Starting from the line with "Given: Go to Sender Addresses", please copy exactly every line to the end of the listing, but not the pictures.

#####

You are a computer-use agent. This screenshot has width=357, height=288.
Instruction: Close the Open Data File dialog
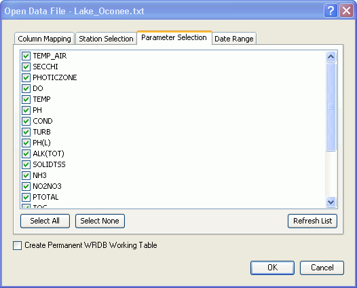click(x=346, y=11)
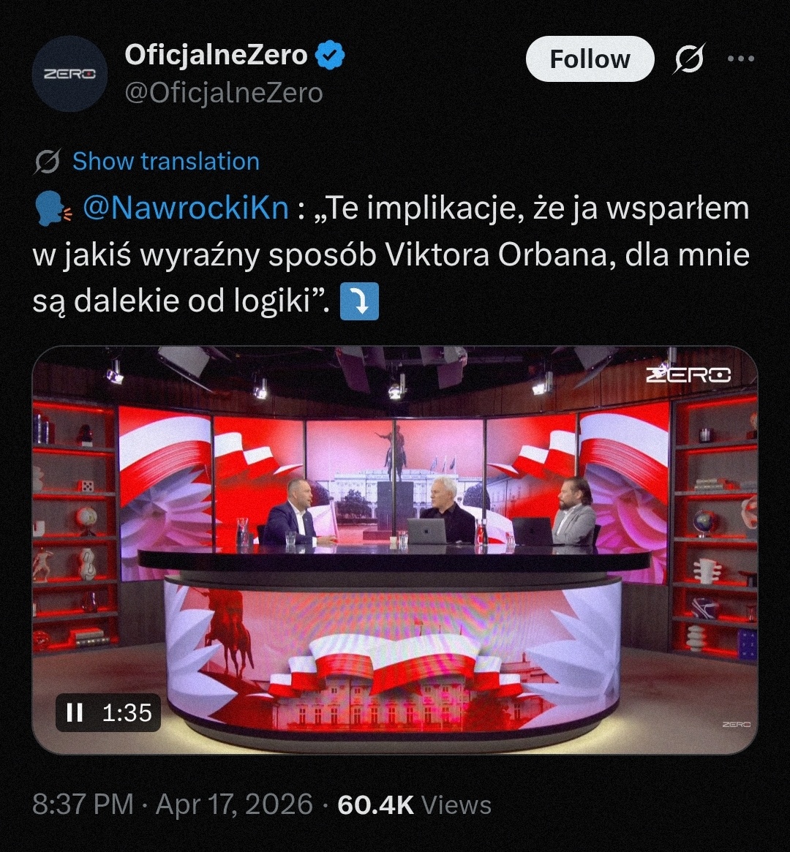790x852 pixels.
Task: Show translation of the post
Action: [166, 162]
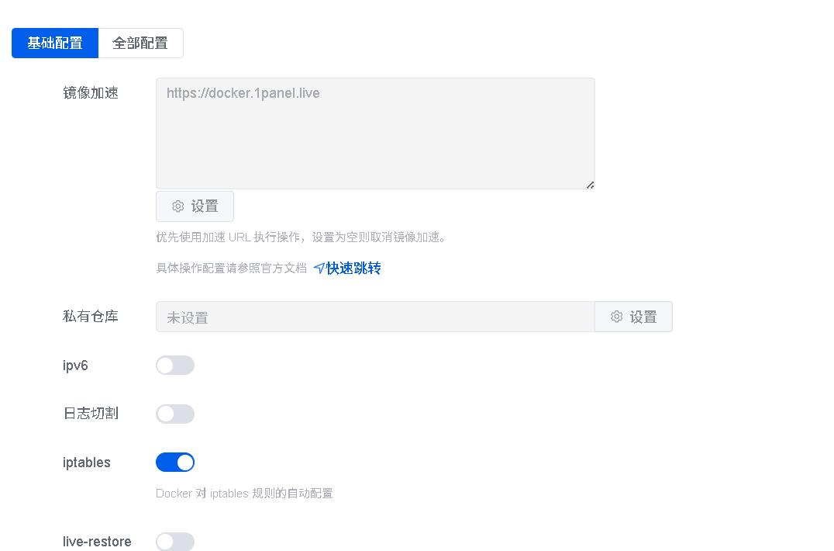Image resolution: width=834 pixels, height=551 pixels.
Task: Click the 私有仓库 field label
Action: click(x=91, y=317)
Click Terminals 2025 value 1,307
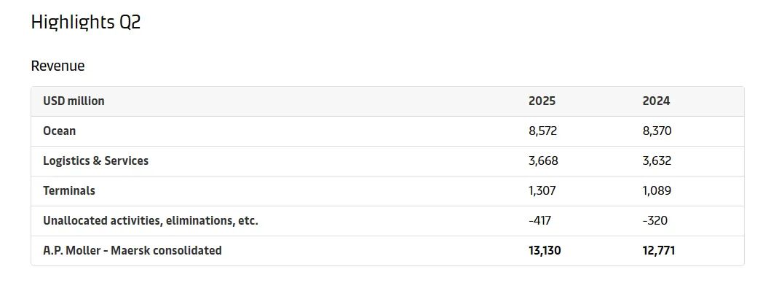 [x=542, y=190]
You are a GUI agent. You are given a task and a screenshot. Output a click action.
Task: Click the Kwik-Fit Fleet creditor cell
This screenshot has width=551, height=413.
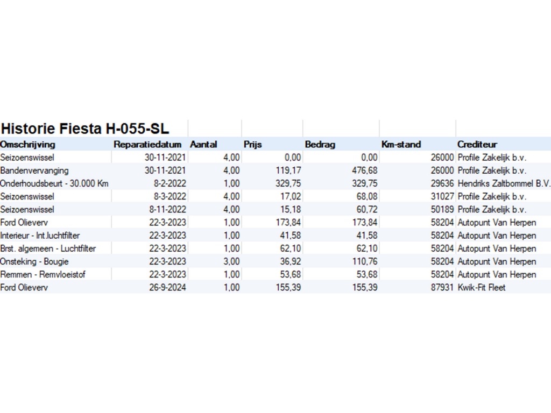point(482,287)
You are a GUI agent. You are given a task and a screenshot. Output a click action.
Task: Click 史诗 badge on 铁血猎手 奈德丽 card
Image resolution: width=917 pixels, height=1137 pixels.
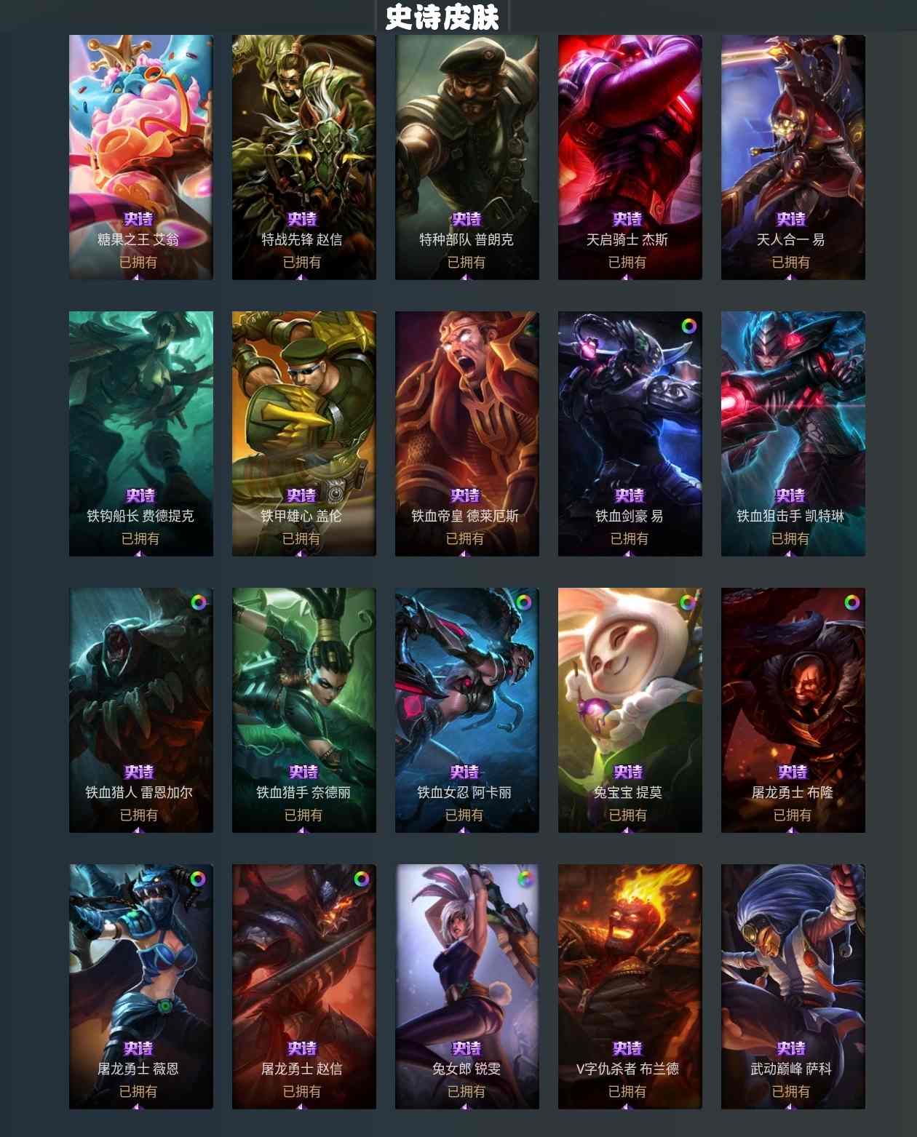[x=303, y=772]
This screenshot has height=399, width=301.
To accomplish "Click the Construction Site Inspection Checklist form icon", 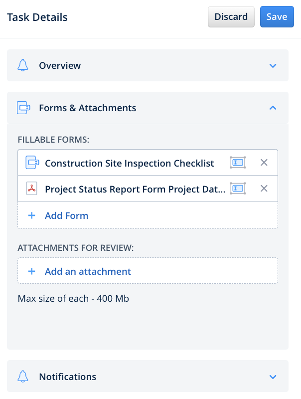I will coord(32,163).
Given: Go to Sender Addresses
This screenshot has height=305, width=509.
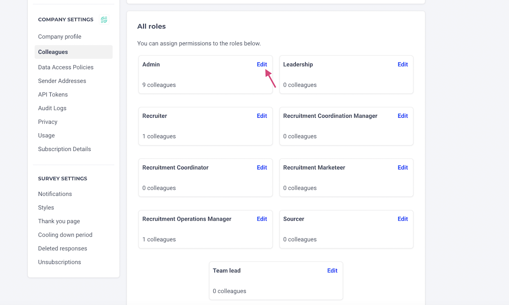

#####

* _FINISHED EXERCISE_:
Given: Go to Sender Addresses
This screenshot has height=305, width=509.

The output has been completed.